El caos, la violencia, la pobreza, el ruido, la masificación, la suciedad o la miseria han formado parte indisoluble de las grandes aglomeraciones urbanas desde sus inicios. Las ciudades se han enfrentado siempre a numerosos problemas que los avances tecnológicos y los esfuerzos de los urbanistas han tratado de remediar. Ahora, una renovada confianza en la tecnología nos permite fantasear con un futuro muy próximo donde las ciudades sean, finalmente, entornos idílicos para vivir: lugares destinados al trabajo y al ocio, despojados de todo aquello considerado incómodo o perjudicial.
Las grandes ciudades de hoy cada vez se parecen menos a lo que habían sido en el pasado. Esas urbes medievales de calles estrechas y putrefactas fueron las aliadas perfectas de temibles pandemias como la peste negra, que arrasó Europa y buena parte de Asia en el siglo XIV. En ésa época las condiciones de salubridad eran muy precarias. Las ciudades estaban empapadas de malos olores provenientes de las aguas residuales, las adoberías, los mataderos, los mercados o incluso de los cementerios situados en los centros.
La revolución industrial introdujo nuevos problemas: supuso un aumento demográfico considerable para las metrópolis y, también, un aumento significativo de la polución. Un caso paradigmático es el del Londres de la época victoriana. Especialmente durante los meses de invierno, el humo de las casas y de las numerosas fábricas convertían el aire en una densa masa irrespirable. Además, la población recién llegada para trabajar en la industria, sumida en la más rabiosa pobreza, no tenía otra opción que procurar subsistir en peligrosos barrios periféricos como Whitechapel, tristemente famoso por haber sido escenario de macabros sucesos.
La visión de la ciudad como un entorno hostil o salvaje fue recurrente también en el siglo XX. Federico García Lorca viajó a Nueva York en 1929 y en ella acabó encontrando una ciudad fría, insolidaria y deshumanizada: “Yo, poeta sin brazos, perdido entre la multitud que vomita.” 1 Debajo del velo superficial de las grandes metrópolis se hallaba la verdadera realidad, muy distinta del imaginario del turista, tal y como se encargó de mostrar Jim Jarmusch 2 décadas más tarde en Permanent Vacation, un retrato crudo e inquietante del Manhattan de los años 70 y 80. De nuevo, la ciudad como símbolo de desencanto y de soledad desamparada, donde la vida en los suburbios acostumbra a no ser del todo fácil.
Aun así, poco a poco el progreso ha ido mejorando las condiciones de vida de las personas y afortunadamente se han conseguido éxitos notables.

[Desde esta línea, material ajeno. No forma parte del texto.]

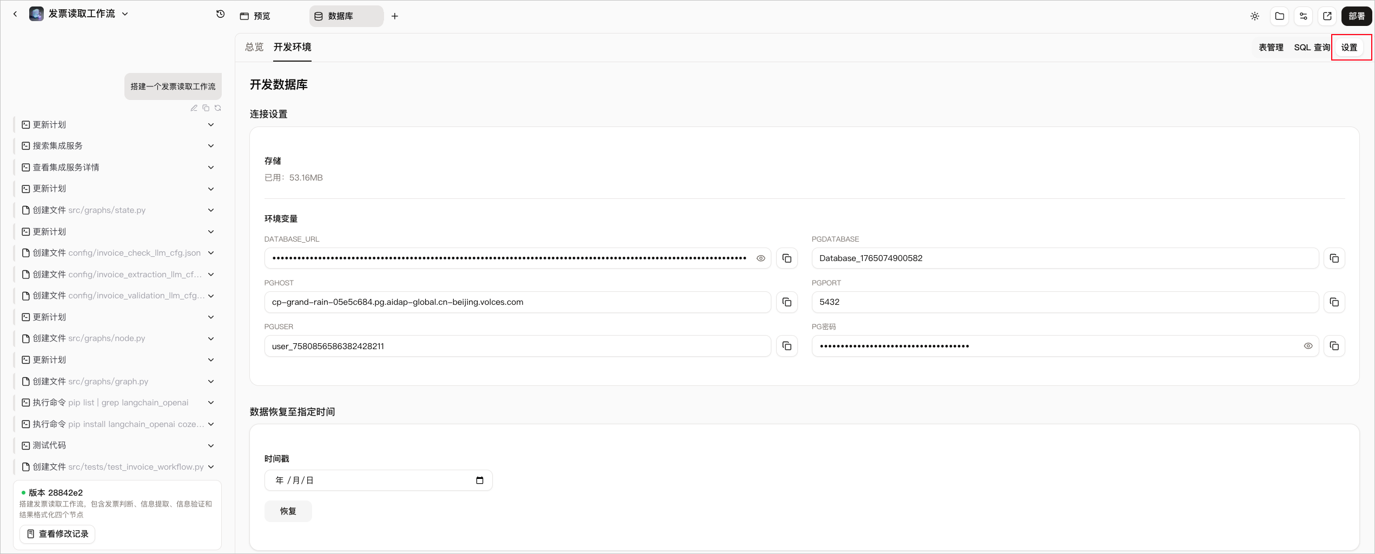Open the SQL 查询 tab
The image size is (1375, 554).
(1312, 48)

Las ciudades han empezado a perder su agresividad entrando en una nueva etapa que piensa en ellas como espacios seguros, agradables e inclusivos.

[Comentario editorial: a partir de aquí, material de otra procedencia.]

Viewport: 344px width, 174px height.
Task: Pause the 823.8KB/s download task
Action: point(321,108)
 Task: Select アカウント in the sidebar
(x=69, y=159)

Actualmente, la apuesta decidida de las grandes ciudades por mejorar la calidad del aire supone otro gran avance. En cada vez más países se están implementando estrategias similares para favorecer una nueva movilidad mucho más ecológica y saludable. Sin duda, es una buena noticia comprobar que se están empezando a tomar medidas ante la amenaza que supone la alta contaminación incluso en países donde el problema es tan presente como en China.
Sin embargo, también conviene señalar que se está empezando a crear un ideal de ciudad excesivamente hedonista y ensimismada. Un lugar preparado únicamente para el ocio y el consumo, donde el ciudadano vive completamente alejado de la realidad y de los verdaderos problemas que ocurren fuera de él. Sin ir más lejos, las llamadas smart cities, que prometen ofrecer a los ciudadanos unos niveles de confort nunca antes vistos mediante el uso de las nuevas tecnologías, tienen el peligro de acabar convirtiendo al urbanita en un auténtico idiota distraído con sus insignificantes preocupaciones. Evitar que esto ocurra y fomentar una ciudadanía despierta y consciente se plantea como uno de los principales retos de cara al futuro. Encontrar mecanismos para avanzar en esta dirección es responsabilidad de todos.